(Stored data)
* * * *

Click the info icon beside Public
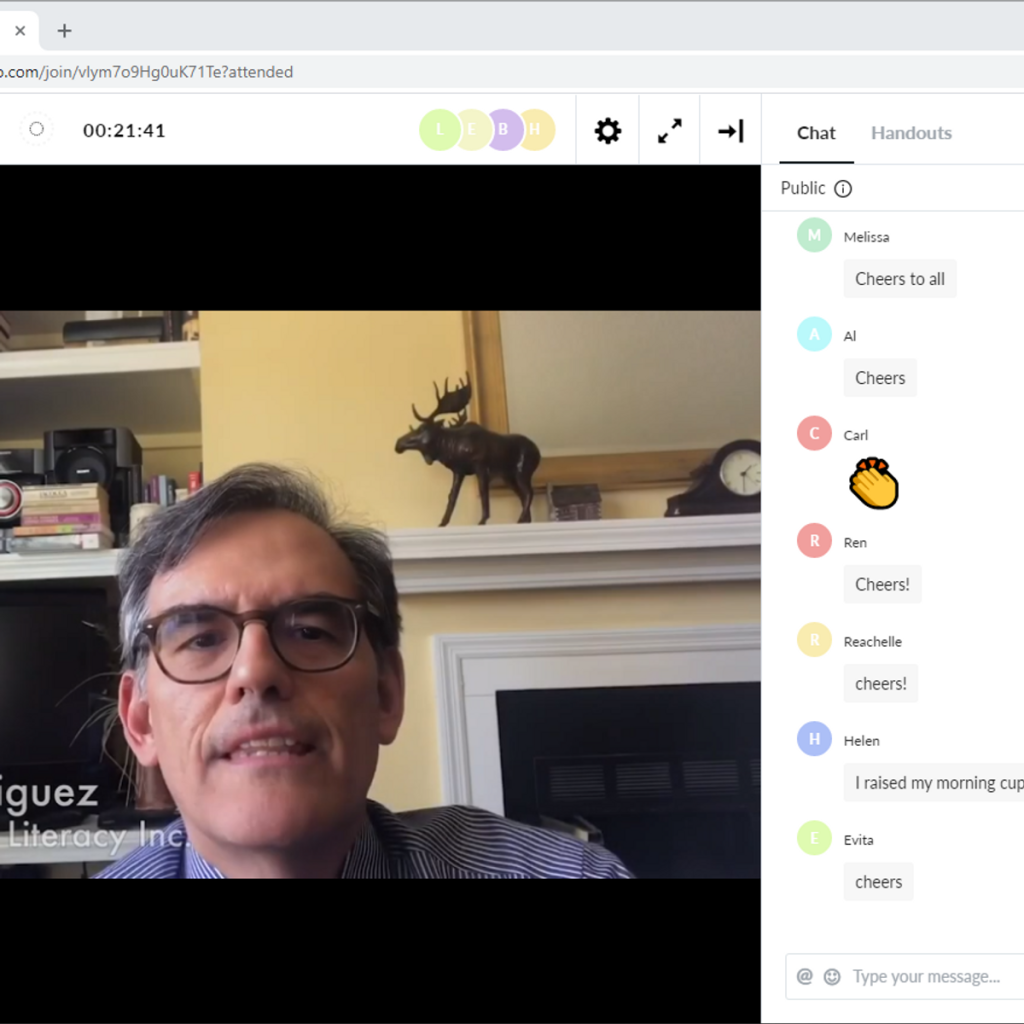1024x1024 pixels. coord(843,189)
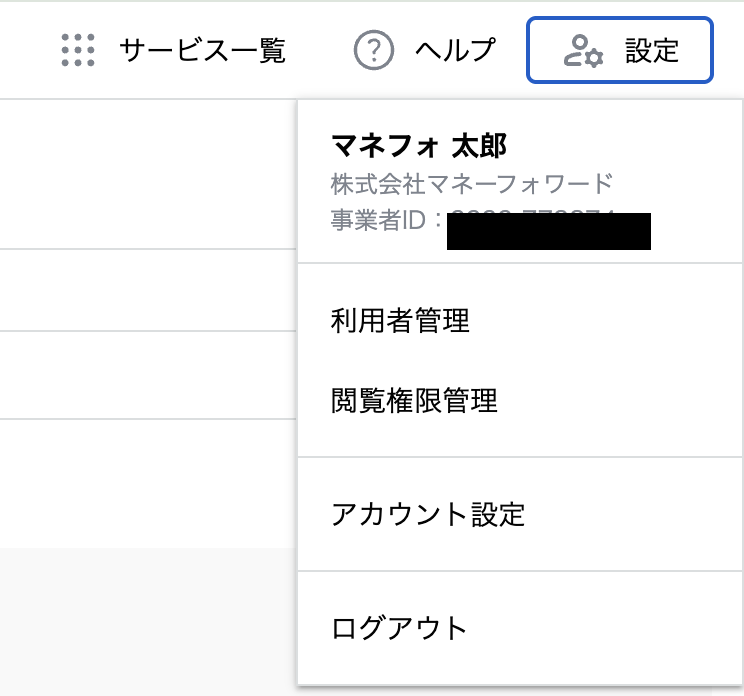Viewport: 744px width, 696px height.
Task: Click the サービス一覧 grid dots icon
Action: [x=78, y=50]
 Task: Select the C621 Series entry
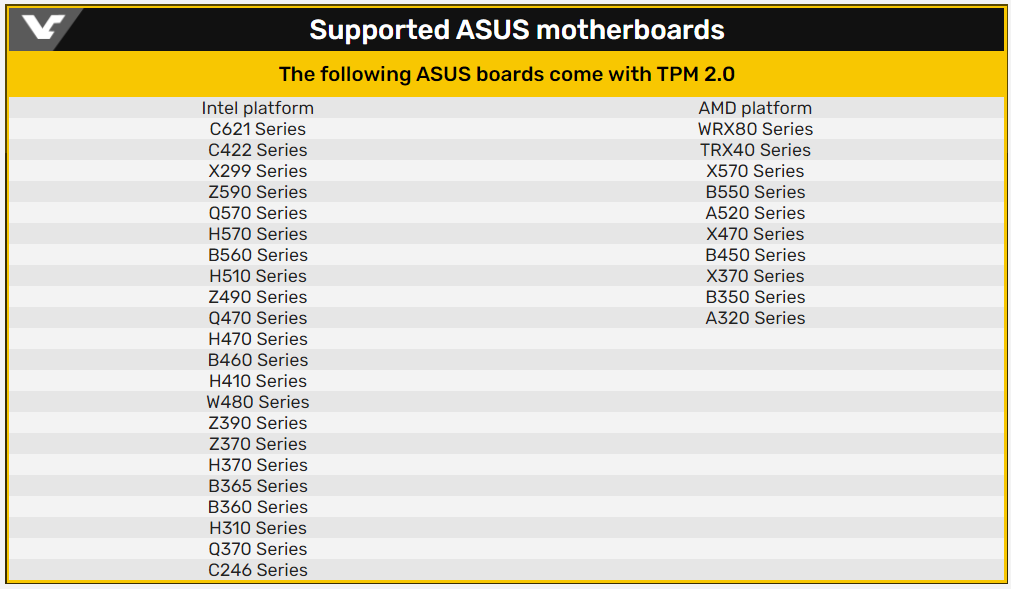point(257,129)
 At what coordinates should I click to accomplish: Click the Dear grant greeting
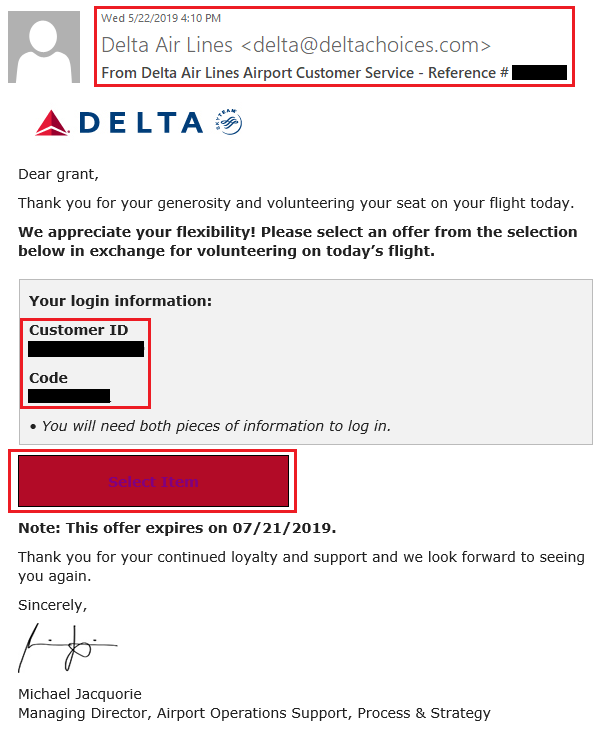[x=58, y=174]
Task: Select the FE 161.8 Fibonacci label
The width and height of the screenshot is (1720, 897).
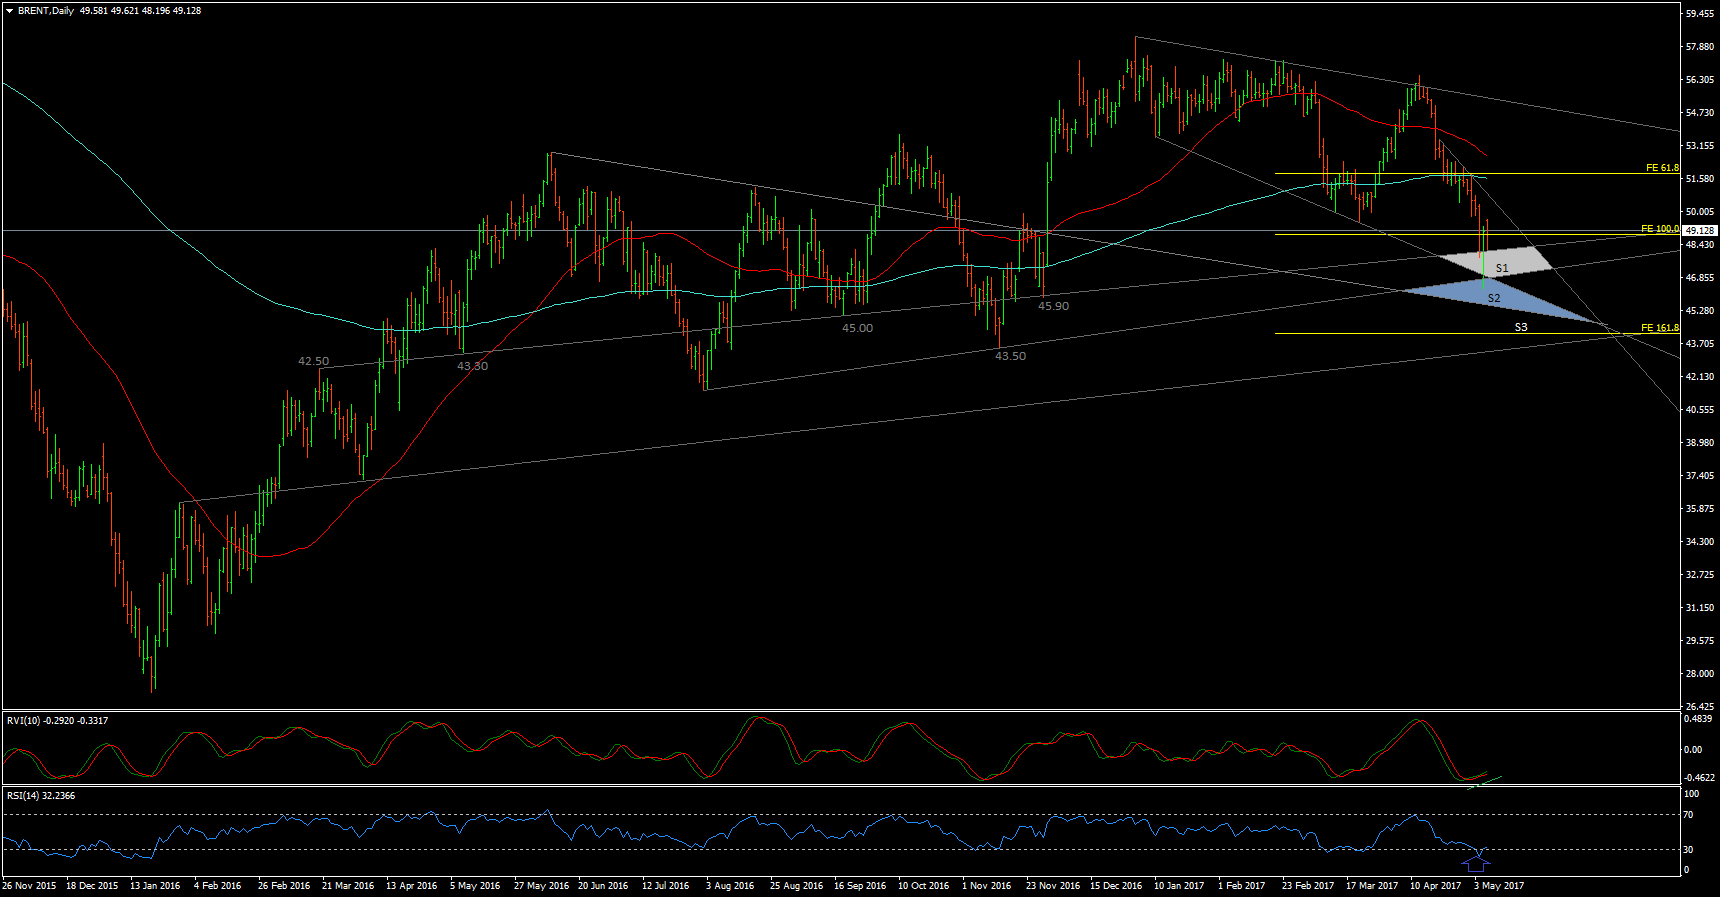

* * * *

> What to do:
The answer must consist solely of the lines from the one with "At what coordinates" through the final line of the data, each reproduced exactly and with pictures omitted.

> Output for this exercise:
 At what coordinates should I click to accomplish: Click the Dear grant greeting
[x=58, y=174]
Task: Select the FE 161.8 Fibonacci label
The width and height of the screenshot is (1720, 897).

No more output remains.